Follow Datanami:
January 15, 2020

Apache Flink Powers Cloudera’s New Streaming Analytics Product

Cloudera today launched Cloudera Streaming Analytics (CSA), a new subset of the Cloudera DataFlow (CDF) platform that is based on the Apache Flink stream processing engine. The new software runs on existing Hadoop clusters and will be positioned to process large amounts of IoT and event data.

Since the merger with Hortonworks one year ago, Cloudera has taken more of an interest in managing streaming data, in addition to data at rest. As part of that effort, it has positioned the former Hortonworks Data Flow product (now CDF), as one of the primary product families next to the recently released Cloudera Data Platform (CDP) that offers the best of Hortonworks and Cloudera Hadoop distributions.

Cloudera has supported Apache Spark and its popular Spark Streaming engine on its Hadoop distribution for some time. It also supports Apache Storm and Kafka Streams. However, some in the community, including Hadoop co-creator Doug Cutting, consider Apache Flink’s dataflow architecture superior in some ways to other approaches, notably Spark Streaming, which originally used micro-batch techniques instead of continuous processing.

Flink certainly impressed Cloudera enough to include it in CSA. The company is positioning CSA running atop Hadoop as an end-to-end platform for a range of streaming use cases, from telco network monitoring and fraud detection to clickstream analysis and content recommendations, and it’s counting on Flink to deliver the goods.

Cloudera says it chose Flink primarily because of its scale, and its capability to process millions of data points and complex events in real time every day. Flink’s fault tolerance, data distribution, communications, and its ability to process data at rest also worked in its favor, according to a blog post written by Cloudera’s head of product marketing, Dinesh Chandrasekhar.

“While Cloudera offers our customers several options for stream processing engines – Storm, Spark Structured Streaming, and Kafka Streams, the addition of Flink to CDF is very significant,” Chandrasekhar wrote. “Storm has been slowly losing favor in the market and in the open-source community and users are looking for a better option to move into. Apache Flink is that option.”

The other frameworks have their own relevant use cases around stream processing and analytics, Chandrasekhar says. “However, Apache Flink has a streaming-first (over batch) approach to processing high-volume streams of data at high-scale, while supporting key features such as stateful streaming, exactly-once delivery, built-in fault tolerance/resilience, and advanced windowing techniques,” he says. “This makes it the default choice for a wider range of stream processing use cases.”

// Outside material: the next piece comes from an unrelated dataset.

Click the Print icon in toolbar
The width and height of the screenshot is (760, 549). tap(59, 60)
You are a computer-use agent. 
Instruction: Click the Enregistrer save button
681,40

CSA is based on Flink version 1.9.1 and will install on CDP Data Center clusters running YARN. It will be able to read data from HDFS and Apache Kafka topics, and write to HDFS, Kafka, and HBase. CSA pipelines will be defined using Java DataStream and ProcessFunction APIs, and will utilize Cloudera Schema Register to manage the serialization and deserialization of events, according to Cloudera. It will support TLS, Kerberos, and exactly once processing semantics.

“Cloudera Streaming Analytics unlocks net new business value for businesses requiring real-time insights from fast-paced customer experiences,” writes Chandrasekhar. “Apache Flink provides stateful analytics at low latency and high scale to address such needs of today’s businesses.”

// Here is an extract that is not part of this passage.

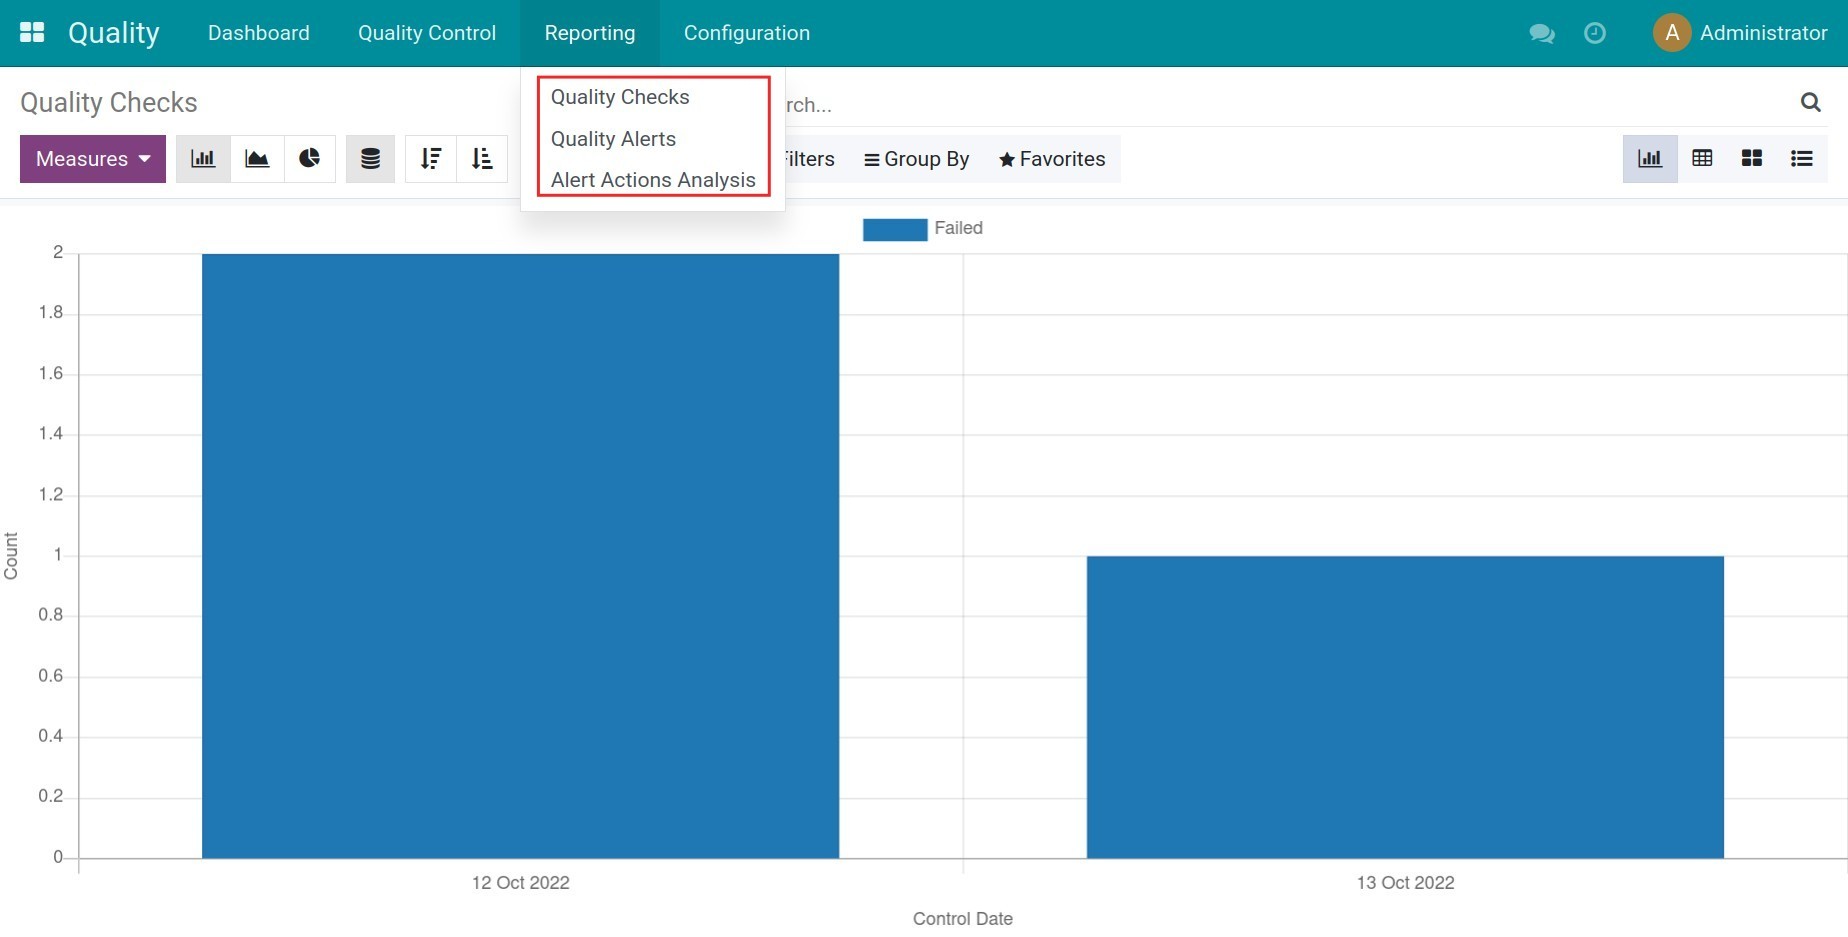Viewport: 1848px width, 937px height.
Task: Open the Group By dropdown
Action: pos(917,159)
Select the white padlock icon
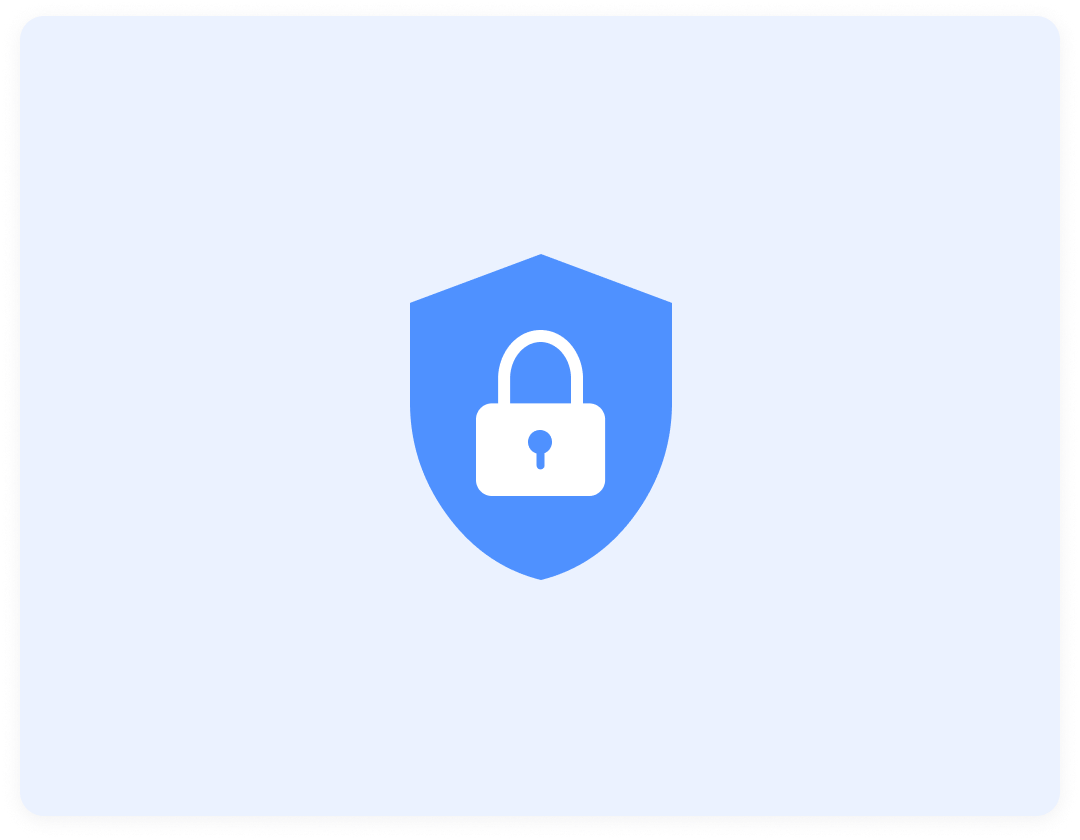 (x=541, y=413)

Apache Flink emerged from the Stratosphere research project at the Technical University of Berlin in 2009, and became a top-level project at the Apache Software Foundation in 2015. The in-memory framework was supported atop YARN from the beginning, but wasn’t restricted to running on Hadoop, which gave it certain advantages.

Development of Flink was spearheaded by the German company data Artisans, which launched a commercial version of Flink called the dA Platform in 2016. Before being acquired by Chinese Web giant Alibaba one year ago, the company changed its name to Ververica and added support for ACID transactions on streaming data with its Streaming Ledger offering.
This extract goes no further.